> **Your assignment**: Take the entries below and return them unchanged.

Top of Data records

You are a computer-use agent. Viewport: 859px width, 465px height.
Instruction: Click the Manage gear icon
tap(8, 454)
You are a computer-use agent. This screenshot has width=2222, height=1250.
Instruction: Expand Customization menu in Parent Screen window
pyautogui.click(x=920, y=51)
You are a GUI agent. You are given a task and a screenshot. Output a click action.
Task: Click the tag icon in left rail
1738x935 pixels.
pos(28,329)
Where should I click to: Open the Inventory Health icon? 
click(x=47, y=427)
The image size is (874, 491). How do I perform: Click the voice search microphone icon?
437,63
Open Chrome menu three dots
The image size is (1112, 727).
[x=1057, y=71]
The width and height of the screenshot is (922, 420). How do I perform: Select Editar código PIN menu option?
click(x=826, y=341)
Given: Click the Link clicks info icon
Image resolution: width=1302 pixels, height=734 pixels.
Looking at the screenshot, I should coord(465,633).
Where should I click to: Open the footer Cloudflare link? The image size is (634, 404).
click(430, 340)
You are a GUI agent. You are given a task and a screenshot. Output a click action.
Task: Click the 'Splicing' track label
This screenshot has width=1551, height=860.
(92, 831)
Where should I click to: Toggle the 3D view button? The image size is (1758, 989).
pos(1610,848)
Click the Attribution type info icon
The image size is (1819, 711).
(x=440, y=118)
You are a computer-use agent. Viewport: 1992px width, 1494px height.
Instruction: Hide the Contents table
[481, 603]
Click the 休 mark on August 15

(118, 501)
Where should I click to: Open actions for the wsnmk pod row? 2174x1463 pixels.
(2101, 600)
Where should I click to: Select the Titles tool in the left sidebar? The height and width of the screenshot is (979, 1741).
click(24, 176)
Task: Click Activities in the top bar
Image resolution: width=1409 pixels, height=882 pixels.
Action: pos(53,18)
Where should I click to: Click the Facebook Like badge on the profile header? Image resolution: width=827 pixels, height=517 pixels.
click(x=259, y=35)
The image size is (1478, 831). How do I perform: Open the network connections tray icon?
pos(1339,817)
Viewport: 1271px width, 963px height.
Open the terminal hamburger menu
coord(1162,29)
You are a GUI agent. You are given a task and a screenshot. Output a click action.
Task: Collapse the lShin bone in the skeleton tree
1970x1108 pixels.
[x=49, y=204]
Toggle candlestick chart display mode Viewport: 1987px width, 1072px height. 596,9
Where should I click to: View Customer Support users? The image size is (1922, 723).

Bottom of Data records

> **Solution to this exercise**:
You are a computer-use agent. Viewport: 859px width, 465px height.
Instruction: Click the Manage gear icon
tap(8, 454)
You are a computer-use agent. This screenshot has width=2222, height=1250.
Instruction: Expand Customization menu in Parent Screen window
pyautogui.click(x=920, y=51)
You are a GUI agent. You are given a task and a screenshot. Output a click action.
Task: Click the tag icon in left rail
1738x935 pixels.
pos(28,329)
Where should I click to: Open the Inventory Health icon? 
click(x=47, y=427)
The image size is (874, 491). How do I perform: Click the voice search microphone icon?
437,63
Open Chrome menu three dots
The image size is (1112, 727).
[x=1057, y=71]
The width and height of the screenshot is (922, 420). How do I perform: Select Editar código PIN menu option?
click(x=826, y=341)
Given: Click the Link clicks info icon
Image resolution: width=1302 pixels, height=734 pixels.
Looking at the screenshot, I should coord(465,633).
Where should I click to: Open the footer Cloudflare link? The image size is (634, 404).
click(430, 340)
You are a GUI agent. You are given a task and a screenshot. Output a click action.
Task: Click the 'Splicing' track label
This screenshot has width=1551, height=860.
(92, 831)
Where should I click to: Toggle the 3D view button? The image size is (1758, 989).
pos(1610,848)
Click the Attribution type info icon
The image size is (1819, 711).
(x=440, y=118)
You are a computer-use agent. Viewport: 1992px width, 1494px height.
Instruction: Hide the Contents table
[481, 603]
Click the 休 mark on August 15

(118, 501)
Where should I click to: Open actions for the wsnmk pod row? 2174x1463 pixels.
(2101, 600)
Where should I click to: Select the Titles tool in the left sidebar? The height and width of the screenshot is (979, 1741).
click(24, 176)
Task: Click Activities in the top bar
Image resolution: width=1409 pixels, height=882 pixels.
Action: pos(53,18)
Where should I click to: Click the Facebook Like badge on the profile header? Image resolution: width=827 pixels, height=517 pixels.
click(x=259, y=35)
The image size is (1478, 831). How do I perform: Open the network connections tray icon?
pos(1339,817)
Viewport: 1271px width, 963px height.
Open the terminal hamburger menu
coord(1162,29)
You are a GUI agent. You are given a task and a screenshot. Output a click action.
Task: Collapse the lShin bone in the skeleton tree
1970x1108 pixels.
[x=49, y=204]
Toggle candlestick chart display mode Viewport: 1987px width, 1072px height. 596,9
Where should I click to: View Customer Support users? The image size is (1922, 723).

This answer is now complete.